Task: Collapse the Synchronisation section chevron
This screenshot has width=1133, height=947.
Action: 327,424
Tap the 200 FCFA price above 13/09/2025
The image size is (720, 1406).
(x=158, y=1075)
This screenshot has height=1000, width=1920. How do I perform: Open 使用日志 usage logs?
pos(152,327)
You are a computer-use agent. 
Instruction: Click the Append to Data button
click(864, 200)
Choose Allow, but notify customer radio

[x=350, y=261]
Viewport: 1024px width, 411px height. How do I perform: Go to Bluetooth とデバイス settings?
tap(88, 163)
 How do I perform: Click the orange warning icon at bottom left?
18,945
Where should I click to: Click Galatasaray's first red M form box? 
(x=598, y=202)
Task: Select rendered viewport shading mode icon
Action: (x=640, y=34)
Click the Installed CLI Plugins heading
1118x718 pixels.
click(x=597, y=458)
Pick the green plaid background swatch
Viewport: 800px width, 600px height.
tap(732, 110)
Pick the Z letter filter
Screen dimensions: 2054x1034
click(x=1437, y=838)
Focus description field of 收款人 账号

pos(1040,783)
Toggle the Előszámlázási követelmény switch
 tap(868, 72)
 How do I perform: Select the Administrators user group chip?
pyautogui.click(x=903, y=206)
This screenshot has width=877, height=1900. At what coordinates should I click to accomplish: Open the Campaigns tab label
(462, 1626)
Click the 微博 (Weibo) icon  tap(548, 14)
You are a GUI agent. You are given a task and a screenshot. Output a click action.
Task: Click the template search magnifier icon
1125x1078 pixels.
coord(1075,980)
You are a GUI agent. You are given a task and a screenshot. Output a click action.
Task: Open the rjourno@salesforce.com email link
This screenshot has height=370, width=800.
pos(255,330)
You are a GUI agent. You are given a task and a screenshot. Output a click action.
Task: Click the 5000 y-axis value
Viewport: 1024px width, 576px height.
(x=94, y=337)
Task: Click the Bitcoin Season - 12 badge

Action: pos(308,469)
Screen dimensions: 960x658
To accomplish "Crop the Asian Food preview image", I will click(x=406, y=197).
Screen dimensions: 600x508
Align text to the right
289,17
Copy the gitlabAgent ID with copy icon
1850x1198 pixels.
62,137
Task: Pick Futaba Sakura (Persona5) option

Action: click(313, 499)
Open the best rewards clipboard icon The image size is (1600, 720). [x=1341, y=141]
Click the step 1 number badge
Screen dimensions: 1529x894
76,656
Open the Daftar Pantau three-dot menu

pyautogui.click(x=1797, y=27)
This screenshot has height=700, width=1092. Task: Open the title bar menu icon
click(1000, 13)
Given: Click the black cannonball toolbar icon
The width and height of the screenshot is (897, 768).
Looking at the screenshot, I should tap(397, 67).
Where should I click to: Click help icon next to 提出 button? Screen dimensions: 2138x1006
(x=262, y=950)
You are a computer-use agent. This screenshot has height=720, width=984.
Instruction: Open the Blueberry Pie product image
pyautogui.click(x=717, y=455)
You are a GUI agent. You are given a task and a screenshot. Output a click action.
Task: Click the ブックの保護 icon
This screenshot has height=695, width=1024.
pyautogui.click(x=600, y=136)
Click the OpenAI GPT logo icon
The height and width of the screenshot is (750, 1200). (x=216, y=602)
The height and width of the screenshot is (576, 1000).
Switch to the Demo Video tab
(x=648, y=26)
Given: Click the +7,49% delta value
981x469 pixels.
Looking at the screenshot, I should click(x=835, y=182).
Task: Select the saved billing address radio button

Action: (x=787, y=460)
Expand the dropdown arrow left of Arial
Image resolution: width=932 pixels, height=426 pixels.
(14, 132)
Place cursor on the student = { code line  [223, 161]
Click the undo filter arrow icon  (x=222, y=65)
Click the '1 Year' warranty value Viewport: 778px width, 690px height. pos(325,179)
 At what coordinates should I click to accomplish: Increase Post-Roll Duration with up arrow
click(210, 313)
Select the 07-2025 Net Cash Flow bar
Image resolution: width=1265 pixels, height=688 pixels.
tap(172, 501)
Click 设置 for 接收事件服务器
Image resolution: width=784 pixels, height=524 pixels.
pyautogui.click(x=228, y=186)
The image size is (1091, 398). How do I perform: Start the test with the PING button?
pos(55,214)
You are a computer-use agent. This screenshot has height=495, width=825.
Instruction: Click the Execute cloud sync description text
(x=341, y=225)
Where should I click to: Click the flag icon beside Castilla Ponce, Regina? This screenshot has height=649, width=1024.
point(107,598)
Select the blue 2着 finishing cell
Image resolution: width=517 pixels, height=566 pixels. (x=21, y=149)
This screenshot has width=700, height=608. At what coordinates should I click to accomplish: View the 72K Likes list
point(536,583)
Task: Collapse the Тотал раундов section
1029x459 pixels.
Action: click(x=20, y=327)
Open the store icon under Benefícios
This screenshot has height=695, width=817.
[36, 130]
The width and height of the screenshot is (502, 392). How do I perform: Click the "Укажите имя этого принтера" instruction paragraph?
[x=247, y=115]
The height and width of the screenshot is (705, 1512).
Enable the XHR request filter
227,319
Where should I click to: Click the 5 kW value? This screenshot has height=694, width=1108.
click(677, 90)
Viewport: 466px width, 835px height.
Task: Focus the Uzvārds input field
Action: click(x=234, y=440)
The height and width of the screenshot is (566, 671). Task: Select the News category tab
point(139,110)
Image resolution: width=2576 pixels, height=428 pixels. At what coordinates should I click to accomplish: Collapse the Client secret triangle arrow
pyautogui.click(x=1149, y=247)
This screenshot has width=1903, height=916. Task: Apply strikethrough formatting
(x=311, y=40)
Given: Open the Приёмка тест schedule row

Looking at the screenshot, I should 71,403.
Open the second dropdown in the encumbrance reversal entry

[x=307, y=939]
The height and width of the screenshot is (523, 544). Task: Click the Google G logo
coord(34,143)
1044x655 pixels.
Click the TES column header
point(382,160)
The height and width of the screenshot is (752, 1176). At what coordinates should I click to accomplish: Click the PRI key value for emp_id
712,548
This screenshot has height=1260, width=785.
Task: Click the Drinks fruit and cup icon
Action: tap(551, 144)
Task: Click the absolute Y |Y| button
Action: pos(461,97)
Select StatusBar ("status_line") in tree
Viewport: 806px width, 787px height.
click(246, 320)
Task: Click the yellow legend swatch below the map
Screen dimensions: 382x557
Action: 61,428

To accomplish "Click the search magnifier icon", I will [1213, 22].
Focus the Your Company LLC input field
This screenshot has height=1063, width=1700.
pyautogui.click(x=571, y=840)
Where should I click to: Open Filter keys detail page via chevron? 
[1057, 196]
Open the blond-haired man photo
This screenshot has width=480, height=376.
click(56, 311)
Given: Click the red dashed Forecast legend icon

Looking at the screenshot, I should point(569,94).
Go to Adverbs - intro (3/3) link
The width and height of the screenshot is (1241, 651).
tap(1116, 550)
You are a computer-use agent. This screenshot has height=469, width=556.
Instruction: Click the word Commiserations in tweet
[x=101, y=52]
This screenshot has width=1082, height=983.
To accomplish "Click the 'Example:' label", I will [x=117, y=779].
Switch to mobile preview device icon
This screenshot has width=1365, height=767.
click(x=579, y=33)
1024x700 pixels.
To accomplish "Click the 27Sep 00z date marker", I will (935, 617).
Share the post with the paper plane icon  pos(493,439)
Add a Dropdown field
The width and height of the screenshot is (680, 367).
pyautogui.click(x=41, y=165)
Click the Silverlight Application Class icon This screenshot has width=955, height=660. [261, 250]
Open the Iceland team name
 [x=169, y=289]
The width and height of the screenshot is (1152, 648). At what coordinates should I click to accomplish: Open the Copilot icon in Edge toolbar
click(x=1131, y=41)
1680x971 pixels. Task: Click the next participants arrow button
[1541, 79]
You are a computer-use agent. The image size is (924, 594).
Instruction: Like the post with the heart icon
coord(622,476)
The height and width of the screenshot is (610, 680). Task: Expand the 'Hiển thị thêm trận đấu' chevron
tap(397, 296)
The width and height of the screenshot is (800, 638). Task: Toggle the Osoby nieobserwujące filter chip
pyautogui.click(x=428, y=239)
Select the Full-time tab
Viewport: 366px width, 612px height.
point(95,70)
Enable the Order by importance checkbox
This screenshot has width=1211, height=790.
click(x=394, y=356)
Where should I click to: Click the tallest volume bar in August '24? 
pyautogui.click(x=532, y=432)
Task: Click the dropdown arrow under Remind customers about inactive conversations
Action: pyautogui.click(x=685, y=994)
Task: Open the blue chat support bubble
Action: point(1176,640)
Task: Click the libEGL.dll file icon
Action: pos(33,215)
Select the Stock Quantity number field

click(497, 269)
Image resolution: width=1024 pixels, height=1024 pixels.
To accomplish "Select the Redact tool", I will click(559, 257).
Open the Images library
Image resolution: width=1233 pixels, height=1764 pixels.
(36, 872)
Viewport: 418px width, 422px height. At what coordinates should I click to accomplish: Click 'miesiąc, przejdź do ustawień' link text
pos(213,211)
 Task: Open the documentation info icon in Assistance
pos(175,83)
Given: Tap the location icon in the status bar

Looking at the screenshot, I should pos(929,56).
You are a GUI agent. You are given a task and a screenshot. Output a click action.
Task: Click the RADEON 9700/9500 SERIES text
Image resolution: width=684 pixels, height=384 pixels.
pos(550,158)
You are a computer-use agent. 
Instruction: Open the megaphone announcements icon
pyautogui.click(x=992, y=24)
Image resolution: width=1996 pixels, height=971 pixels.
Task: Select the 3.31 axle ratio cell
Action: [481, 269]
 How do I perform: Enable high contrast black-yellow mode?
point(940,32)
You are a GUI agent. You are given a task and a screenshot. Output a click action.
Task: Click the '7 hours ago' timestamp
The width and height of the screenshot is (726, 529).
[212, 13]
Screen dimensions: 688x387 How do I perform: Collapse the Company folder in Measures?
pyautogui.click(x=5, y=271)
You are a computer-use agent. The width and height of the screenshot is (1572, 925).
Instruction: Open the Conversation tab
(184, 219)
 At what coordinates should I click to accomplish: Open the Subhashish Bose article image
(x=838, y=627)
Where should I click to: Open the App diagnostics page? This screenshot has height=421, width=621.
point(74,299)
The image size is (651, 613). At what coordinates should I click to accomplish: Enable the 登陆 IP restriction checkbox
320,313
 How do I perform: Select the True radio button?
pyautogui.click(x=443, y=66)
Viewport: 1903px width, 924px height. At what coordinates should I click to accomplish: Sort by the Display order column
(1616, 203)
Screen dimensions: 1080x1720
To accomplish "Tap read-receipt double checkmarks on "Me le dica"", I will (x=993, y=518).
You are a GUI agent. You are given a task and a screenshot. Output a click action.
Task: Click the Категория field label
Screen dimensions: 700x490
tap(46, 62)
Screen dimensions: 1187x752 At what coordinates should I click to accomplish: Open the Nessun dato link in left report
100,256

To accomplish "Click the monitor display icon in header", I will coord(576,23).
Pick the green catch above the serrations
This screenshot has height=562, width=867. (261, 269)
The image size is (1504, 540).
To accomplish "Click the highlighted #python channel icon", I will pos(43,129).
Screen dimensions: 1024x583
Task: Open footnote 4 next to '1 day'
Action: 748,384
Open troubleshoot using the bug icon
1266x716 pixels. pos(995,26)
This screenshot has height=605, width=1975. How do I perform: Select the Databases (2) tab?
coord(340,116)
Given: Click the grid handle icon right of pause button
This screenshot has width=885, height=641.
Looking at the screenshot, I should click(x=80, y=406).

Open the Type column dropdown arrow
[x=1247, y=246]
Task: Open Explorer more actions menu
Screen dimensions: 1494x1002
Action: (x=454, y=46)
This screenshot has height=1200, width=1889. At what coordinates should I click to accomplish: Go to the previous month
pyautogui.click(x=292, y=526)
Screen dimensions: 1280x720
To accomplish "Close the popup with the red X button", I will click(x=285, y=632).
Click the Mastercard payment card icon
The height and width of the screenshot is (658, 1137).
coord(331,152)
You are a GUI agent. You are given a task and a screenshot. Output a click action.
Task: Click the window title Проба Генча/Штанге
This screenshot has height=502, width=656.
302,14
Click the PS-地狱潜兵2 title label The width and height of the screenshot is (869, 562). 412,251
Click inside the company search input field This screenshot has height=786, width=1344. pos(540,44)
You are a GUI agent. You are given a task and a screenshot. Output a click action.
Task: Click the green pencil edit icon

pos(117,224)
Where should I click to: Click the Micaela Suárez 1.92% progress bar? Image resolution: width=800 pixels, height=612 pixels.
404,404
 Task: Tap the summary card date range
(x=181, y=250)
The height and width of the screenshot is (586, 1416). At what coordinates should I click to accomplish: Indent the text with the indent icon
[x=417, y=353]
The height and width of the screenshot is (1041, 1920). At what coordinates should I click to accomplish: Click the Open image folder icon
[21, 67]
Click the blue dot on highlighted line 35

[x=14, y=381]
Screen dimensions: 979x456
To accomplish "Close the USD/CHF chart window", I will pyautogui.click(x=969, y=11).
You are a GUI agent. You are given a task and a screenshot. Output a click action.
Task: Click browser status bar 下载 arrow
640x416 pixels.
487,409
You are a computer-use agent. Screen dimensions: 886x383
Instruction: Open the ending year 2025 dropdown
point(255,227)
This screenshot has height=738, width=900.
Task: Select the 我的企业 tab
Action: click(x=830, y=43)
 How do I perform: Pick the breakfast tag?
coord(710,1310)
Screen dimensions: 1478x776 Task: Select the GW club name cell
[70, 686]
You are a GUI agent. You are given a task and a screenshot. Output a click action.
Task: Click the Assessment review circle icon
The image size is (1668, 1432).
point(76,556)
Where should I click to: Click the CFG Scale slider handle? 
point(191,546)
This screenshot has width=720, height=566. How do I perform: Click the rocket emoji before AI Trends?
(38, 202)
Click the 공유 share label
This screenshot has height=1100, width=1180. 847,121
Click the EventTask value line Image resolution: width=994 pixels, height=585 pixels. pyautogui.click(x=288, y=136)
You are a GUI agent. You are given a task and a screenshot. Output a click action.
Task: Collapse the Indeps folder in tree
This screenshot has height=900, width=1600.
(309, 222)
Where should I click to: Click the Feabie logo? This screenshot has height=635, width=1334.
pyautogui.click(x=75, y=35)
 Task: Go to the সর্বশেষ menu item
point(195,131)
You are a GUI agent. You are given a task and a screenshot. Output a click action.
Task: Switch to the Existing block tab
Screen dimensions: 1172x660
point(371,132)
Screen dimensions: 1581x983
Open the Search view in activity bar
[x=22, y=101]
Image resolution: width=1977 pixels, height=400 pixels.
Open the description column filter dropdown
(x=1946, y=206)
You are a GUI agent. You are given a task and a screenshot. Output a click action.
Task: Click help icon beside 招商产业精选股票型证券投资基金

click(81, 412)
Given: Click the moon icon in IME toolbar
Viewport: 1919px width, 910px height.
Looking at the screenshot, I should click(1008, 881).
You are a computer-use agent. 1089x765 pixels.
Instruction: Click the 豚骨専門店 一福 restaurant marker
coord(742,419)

--------------------------------

PROMPT: For the entries above, say how many lines contain the word "computer", giving the number alone.

RESPONSE TO THIS EXERCISE: 9